With an annual budget of close to $500 billion, when the U.S. Department of Defense changes how it decides what products to buy, manufacturers listen. The department is testing a new system that would require suppliers to report the total environmental effects of each product throughout its lifecycle–from water use in manufacturing to the carbon footprint of how it’s used.
It’s one of several major government agencies and corporations that are starting to consider sustainability as part of the “total cost of ownership” of the products they buy. In a new report, the nonprofit CDP reports that 77% of the world’s largest companies now engage with suppliers on climate change strategies.
“The largest companies in the world are definitely seeing this opportunity and beginning to act on this opportunity,” says Dexter Galvin, the head of CDP’s supply chain program.
When new procurement policies focus on sustainability, it pushes suppliers to innovate. Hewlett Packard Enterprise, for example, designed new servers based on the guidance from the Department of Defense.

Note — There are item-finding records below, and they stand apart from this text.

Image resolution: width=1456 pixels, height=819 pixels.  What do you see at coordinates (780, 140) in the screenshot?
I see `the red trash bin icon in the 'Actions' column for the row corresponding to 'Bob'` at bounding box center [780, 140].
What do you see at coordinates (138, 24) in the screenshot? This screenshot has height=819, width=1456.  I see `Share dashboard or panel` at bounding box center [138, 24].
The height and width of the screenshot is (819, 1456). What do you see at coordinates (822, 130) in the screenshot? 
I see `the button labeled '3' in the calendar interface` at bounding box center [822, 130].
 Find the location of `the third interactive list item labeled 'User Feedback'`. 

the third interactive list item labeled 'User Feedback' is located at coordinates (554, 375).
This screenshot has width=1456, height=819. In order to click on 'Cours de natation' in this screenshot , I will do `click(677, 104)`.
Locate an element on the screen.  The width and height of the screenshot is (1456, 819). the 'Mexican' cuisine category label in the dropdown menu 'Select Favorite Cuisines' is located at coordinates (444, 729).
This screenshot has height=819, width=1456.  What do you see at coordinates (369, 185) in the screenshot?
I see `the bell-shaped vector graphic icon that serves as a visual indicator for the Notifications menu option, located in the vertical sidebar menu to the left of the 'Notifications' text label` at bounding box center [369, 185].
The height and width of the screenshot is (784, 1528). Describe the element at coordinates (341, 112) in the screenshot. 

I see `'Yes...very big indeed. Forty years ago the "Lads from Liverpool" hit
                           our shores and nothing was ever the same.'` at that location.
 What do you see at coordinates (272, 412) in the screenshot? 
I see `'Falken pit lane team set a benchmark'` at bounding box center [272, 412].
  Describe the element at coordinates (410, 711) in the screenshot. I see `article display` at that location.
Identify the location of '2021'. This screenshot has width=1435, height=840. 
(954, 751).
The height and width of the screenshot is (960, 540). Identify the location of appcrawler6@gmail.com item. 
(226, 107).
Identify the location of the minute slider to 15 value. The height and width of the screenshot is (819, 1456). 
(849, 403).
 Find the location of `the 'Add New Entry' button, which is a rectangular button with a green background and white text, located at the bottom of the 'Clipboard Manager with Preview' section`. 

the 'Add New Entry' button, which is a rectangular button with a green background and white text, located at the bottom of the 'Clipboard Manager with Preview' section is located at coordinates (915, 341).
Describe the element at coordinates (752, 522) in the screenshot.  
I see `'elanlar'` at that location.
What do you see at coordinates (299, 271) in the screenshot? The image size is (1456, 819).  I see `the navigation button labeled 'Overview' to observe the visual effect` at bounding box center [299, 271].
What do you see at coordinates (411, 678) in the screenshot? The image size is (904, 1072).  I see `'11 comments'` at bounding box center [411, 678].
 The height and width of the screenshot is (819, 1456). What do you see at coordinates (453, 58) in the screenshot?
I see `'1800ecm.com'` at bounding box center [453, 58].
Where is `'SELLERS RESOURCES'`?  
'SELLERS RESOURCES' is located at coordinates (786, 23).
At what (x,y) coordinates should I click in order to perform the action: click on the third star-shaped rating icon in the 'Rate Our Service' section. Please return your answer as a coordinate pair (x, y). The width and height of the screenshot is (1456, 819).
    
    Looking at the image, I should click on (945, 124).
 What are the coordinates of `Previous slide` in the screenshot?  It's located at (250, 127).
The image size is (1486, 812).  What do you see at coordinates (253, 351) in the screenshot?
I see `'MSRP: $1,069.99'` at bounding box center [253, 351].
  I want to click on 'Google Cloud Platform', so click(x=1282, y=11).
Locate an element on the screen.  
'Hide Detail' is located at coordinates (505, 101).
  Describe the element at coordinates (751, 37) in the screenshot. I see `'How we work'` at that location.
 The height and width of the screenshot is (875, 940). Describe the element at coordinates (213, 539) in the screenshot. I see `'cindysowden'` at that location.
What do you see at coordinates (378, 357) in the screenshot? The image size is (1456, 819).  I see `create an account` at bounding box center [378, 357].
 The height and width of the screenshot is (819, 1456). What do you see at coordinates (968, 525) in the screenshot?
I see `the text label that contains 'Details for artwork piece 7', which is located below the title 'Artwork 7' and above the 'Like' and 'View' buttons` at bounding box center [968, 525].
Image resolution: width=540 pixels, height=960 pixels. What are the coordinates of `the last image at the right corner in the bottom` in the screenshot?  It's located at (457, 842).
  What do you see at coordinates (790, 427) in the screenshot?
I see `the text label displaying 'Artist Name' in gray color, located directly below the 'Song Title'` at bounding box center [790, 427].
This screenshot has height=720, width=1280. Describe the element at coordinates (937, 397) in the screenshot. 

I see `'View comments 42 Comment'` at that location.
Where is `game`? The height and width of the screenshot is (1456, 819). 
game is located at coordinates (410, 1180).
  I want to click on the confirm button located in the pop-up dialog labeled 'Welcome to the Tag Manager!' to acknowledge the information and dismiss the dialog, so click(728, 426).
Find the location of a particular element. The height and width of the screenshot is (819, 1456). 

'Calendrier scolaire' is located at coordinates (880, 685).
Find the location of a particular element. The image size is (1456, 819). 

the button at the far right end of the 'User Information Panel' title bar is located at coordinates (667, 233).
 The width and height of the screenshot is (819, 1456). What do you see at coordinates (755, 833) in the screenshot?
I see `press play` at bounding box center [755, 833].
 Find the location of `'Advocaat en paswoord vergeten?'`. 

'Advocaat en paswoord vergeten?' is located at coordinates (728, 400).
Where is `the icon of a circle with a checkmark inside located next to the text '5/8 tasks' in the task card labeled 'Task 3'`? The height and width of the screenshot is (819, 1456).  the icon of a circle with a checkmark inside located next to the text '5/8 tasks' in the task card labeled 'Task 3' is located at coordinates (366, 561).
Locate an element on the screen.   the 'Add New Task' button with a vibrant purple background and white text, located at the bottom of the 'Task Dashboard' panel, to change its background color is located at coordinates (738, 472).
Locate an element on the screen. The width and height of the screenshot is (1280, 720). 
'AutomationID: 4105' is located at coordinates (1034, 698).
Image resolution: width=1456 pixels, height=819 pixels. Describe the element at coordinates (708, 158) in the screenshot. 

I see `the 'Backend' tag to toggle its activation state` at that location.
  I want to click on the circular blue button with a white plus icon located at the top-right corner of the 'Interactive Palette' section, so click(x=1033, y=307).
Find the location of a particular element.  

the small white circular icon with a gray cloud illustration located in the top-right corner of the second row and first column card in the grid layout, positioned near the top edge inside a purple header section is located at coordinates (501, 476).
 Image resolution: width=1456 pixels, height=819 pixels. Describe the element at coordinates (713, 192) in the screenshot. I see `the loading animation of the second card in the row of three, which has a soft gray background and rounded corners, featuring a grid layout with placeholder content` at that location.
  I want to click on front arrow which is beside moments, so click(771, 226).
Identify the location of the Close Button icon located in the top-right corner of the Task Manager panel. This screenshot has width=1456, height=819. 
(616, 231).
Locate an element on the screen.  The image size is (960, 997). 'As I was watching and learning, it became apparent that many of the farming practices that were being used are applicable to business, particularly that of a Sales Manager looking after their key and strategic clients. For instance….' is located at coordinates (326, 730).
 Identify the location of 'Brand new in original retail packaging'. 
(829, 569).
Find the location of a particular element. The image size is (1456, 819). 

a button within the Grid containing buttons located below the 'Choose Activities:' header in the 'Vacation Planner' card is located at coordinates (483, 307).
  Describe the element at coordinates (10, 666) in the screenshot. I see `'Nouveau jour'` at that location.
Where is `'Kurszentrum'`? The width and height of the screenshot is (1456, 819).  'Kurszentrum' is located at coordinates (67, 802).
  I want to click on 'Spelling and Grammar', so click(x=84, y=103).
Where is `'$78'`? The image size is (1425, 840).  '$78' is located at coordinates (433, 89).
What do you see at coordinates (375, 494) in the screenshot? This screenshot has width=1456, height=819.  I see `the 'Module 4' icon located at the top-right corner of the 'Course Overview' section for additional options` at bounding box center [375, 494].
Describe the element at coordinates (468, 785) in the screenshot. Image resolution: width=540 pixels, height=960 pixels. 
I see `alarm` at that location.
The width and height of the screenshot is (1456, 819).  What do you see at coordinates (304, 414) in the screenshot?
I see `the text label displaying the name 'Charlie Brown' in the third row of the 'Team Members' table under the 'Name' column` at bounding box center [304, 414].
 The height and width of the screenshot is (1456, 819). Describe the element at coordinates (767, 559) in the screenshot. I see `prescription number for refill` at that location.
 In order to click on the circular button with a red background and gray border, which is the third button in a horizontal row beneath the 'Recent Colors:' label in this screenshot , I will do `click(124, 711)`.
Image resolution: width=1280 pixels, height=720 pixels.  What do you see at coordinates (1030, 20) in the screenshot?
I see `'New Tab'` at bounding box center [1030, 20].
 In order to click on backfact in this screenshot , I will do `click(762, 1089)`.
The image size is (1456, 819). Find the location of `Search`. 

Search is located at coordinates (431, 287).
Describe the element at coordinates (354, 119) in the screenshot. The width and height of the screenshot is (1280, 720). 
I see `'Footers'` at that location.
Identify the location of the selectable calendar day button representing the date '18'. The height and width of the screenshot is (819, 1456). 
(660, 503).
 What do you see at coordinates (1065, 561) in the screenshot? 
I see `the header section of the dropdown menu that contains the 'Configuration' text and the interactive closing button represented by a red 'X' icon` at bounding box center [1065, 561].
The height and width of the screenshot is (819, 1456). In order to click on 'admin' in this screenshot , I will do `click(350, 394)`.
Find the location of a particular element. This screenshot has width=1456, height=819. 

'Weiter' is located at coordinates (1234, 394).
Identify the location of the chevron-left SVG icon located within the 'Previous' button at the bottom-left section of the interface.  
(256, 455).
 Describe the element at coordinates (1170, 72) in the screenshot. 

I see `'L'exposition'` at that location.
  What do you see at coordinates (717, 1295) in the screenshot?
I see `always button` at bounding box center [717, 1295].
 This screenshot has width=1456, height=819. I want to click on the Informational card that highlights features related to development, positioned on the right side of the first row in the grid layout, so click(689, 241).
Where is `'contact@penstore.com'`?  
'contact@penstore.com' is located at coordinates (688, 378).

Depending on the task, the servers can use as much as 90% less energy during use; they’re also much smaller, using just 10% of the space of a normal server.
If all servers around the world were replaced with the same type of extreme low-energy equipment, CDP calculated that it could cut annual greenhouse gas emissions by up to 100 million tons (roughly the same amount as taking 20 million cars off the road for a year). It could also save customers as much as $12 billion on energy bills.
Another DOD supplier, Lockheed Martin, came up with a new service program for satellites that can extend their life by several years. It eliminates the impacts of making replacement satellites, and again, saves money–an estimated $2.4 billion over a decade.
When cutting carbon costs involves selling fewer products, manufacturers are also starting focus on different business models. “A good example would be Rolls-Royce, who have moved to longer-term relationships with their customers,” says Galvin. “It’s much more around servicing the product that they’re producing rather than selling more and more kit.”
For huge corporations like Walmart, much of the carbon footprint of the products it sells come from manufacturing or consumer use; pressure on suppliers can help drive those emissions down. To date, by asking more than 1,000 suppliers to report on carbon emissions, the company has helped eliminate 28.2 million metric tons of CO2.
A 2015 executive order from the White House, which asked agencies to cut greenhouse gas emissions 40% over the next decade compared to 2008 levels, will save taxpayers an estimated $18 billion.
At the moment, sustainable procurement policies are most common at the largest companies and agencies, but partly because of the scale of those organizations, emissions reporting is quickly spreading to smaller suppliers.
“The power of procurement can have a huge impact through the supply chain,” says Galvin. “They can start incentivizing this behavior in their tier 1 suppliers, and that will, in turn, push it out to the tier 2 suppliers.”